___ GIVEN TEXT ___

Bipolar Expeditions: Toward an Antropology of Moods

Emily Martin
Taking the Measure of Moods
Wednesday, April 13 2005, 4:00 pm, 8417 Social Science
Transcribing Emotions in Everyday Life
Thursday, April 14 2005, 4:00 pm, 8417 Social Science
Seminar for Students and Faculty
Friday, April 15 2005, 9:30 am, 4314 Social Science

Emily Martin (Ph.D., Anthropology, Cornell University) is Professor of Anthropology at New York University. Her research interests include religion, ideology, politics, models and explanations in social anthropology, political economy of health, gender, anthropology of science, and rationality. She is the author of dozens of articles and book chapters and five books: The Cult of the Dead in a Chinese Village (1973), Chinese Ritual and Politics (1981), The Woman in the Body: A Cultural Analysis of Reproduction (Winner of Eileen Basker Memorial Prize, 1987), Flexible Bodies: Tracking Immunity in America from the Days of Polio to the Age of AIDS (1994); and Bipolar Expeditions: An Anthropology of Moods  (forthcoming). She has served on the Board of Directors of the Social Science Research Council and as president of the American Ethnological Society.

___

*TASK STATEMENT*.
In the lecture announcement, when and where is the seminar for students and faculty held?

___ RECORDS PROVIDED ___

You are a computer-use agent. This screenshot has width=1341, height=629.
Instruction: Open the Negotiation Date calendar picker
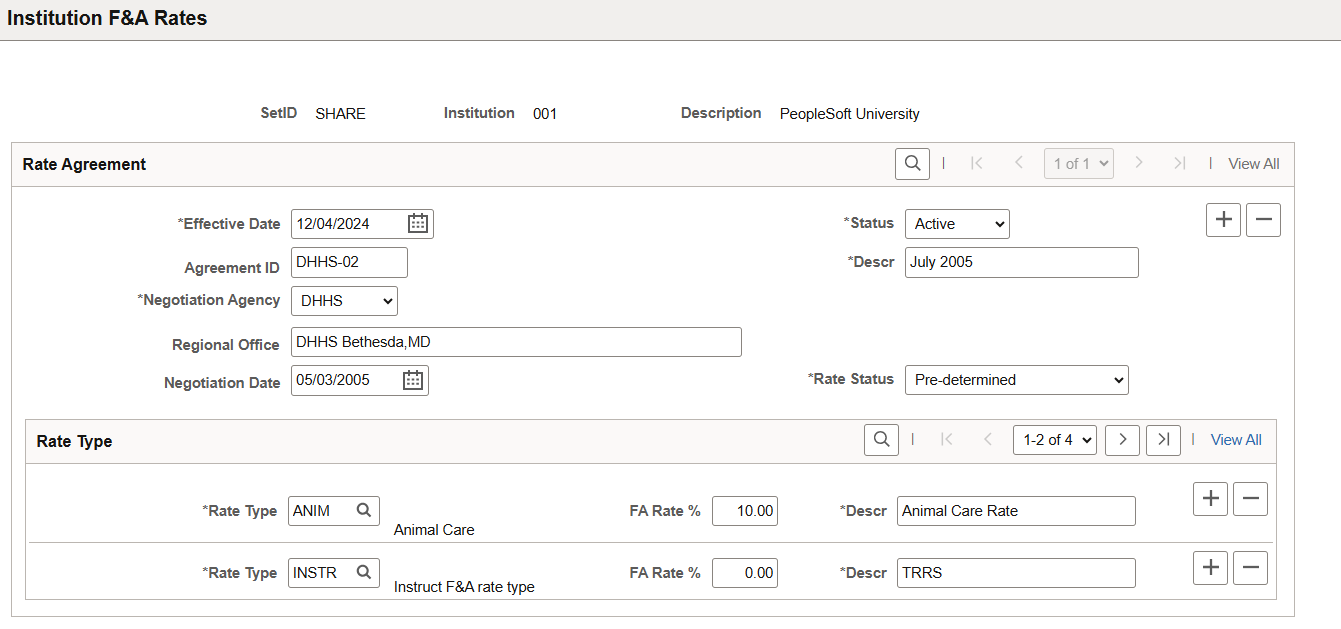tap(414, 380)
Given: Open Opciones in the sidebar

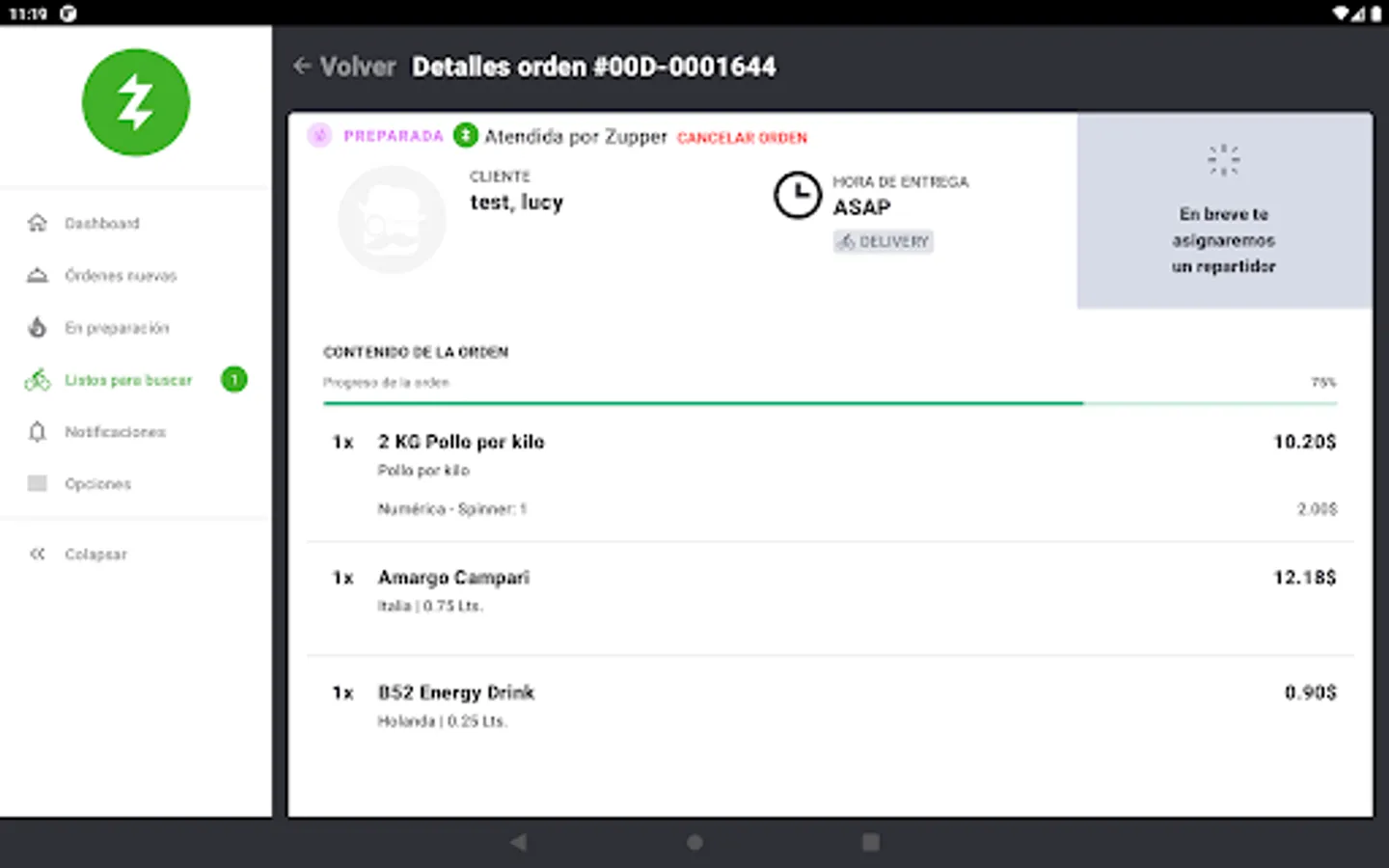Looking at the screenshot, I should pos(97,484).
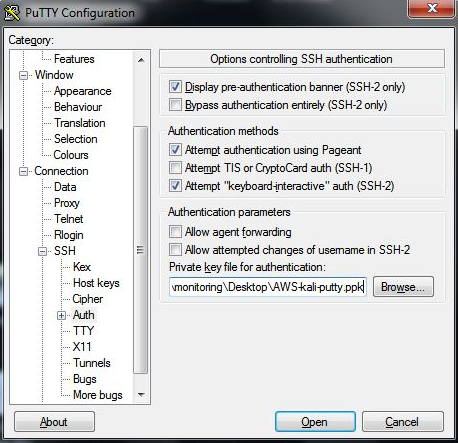458x443 pixels.
Task: Click the private key file path field
Action: (268, 287)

___

*WRITTEN SOLUTION*.
Friday, April 15 2005, at 9:30 am in 4314 Social Science.